Khruangbin Drop Sweet Instrumental Haze Over Radio City Music Hall (SHOW REVIEW)

When this reviewer first saw Khruangbin live in 2017, co-headlining a 1,000-person venue with Chicano Batman, he might not have pegged the mostly-instrumental Texas trio as a band that would be playing sold-out shows at Radio City Music Hall less than five years later. But, in a testament to both the skill of the band – in the studio and on stage – and to today’s music listeners, that is in fact where that Texas trio has ended up.

On the second of two nights at the iconic New York theater on March 10th , part of a mammoth tour behind 2020’s Mordechai, bassist Laura Lee, guitarist Mark Speer, and drummer DJ Johnson took their psychedelic funk to new heights and proved they not only can achieve this level of success but that they wear it well too.

The show was opened by Nubya Garcia, a rising star herself out of the thriving London jazz scene. Against a white curtain, the saxophonist led her band through a captivating 45-minute set, letting her instrument do most of the talking as they highlighted her 2020 album SOURCE with soaring takes on cuts like “The Message Continues” and “Pace”. Along with giving feature moments to keyboardist Jahari Stampley, bassist Daniel Casimir, and drummer Sam Jones, Garcia showed off her ample skills with a spellbinding three-minute sax solo, delivered unaccompanied at the front of the stage, leading perfectly into the moody groove of “Lost Kingdoms”. 

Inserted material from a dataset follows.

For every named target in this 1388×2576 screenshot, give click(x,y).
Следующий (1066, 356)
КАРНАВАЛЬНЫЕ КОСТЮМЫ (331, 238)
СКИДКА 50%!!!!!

After a short break the lights lowered and the stage curtains opened to reveal Khruangbin’s UFO stage platforms, and before the crowd even had time to rise to their feet three snare hits from Johnson launched the trio into Con Todo El Mundo’s “Rules”. The setlist saw the band pull from across their discography, giving just as much attention, if not more, to songs from their earlier releases as they did those from Mordechai, with incendiary performances of “August Twelve” and “The Infamous Bill” and a dreamy “So We Won’t Forget” making for some of the most standout moments in the first half of the set. Khruangbin also continues to find creative ways to interpolate their deep love for music and samples into their show, not only with their usual medley of riffs (which ran the gamut from MF DOOM and Warren G to Bowie, Elton, and Chris Isaak) but also by teasing out classic melodies like Sister Nancy’s reggae staple “Bam Bam”, along with “Misirlou” and Sugarhill Gang’s “Apache”, in the midst of extended jams on “August 10” and “María También”.  

Lee and Speer appeared to relish in the ample stage room that Radio City afforded, taking turns stepping down from their platforms to strut across the edge and showing off their playing – which included some particularly charged solos from Speer that saw him dropping to his knees, much to the crowd’s excitement. Speer generally seemed more comfortable embracing the role of “guitar hero” than he has in the past, allowing himself to play bigger, with tones outside his usual wheelhouse, and finding the space within Khruangbin’s sound to really let it rip. On fan-favorite “Lady and Man”, in what might have been the show’s finest moment, the band launched into party mode (complete with two disco balls spinning above them) for the song’s groovy closing section where Speer went unleashed a funky solo for the ages, going so deep he nearly missed the song’s ending. 

They started their encore off with Speer vamping on the opening chords of Mordechai’s “First Class” from off-stage before slowly walking along with the back curtain and up to his platform where he was joined by his bandmates. From there they spun through the sweet haze of “White Gloves” and into “Time (You and I)”, featuring a push and pull jam between the tight, looping funk of Lee’s bass and Johnson’s drums against Speer’s spacey guitar on the latter. They wrapped things up with the celebratory “People Everywhere (Still Alive)”, which they gave a nightclub pulse with a riff on ‘90s techno hit “Rhythm is a Dancer” before expertly jamming their way back for a rapturous ending. Speer strummed out a few final chords as he and Lee said their thank yous and goodbyes, descending from their platforms one last time and making their way to the wings, his guitar still ringing out over the iconic hall.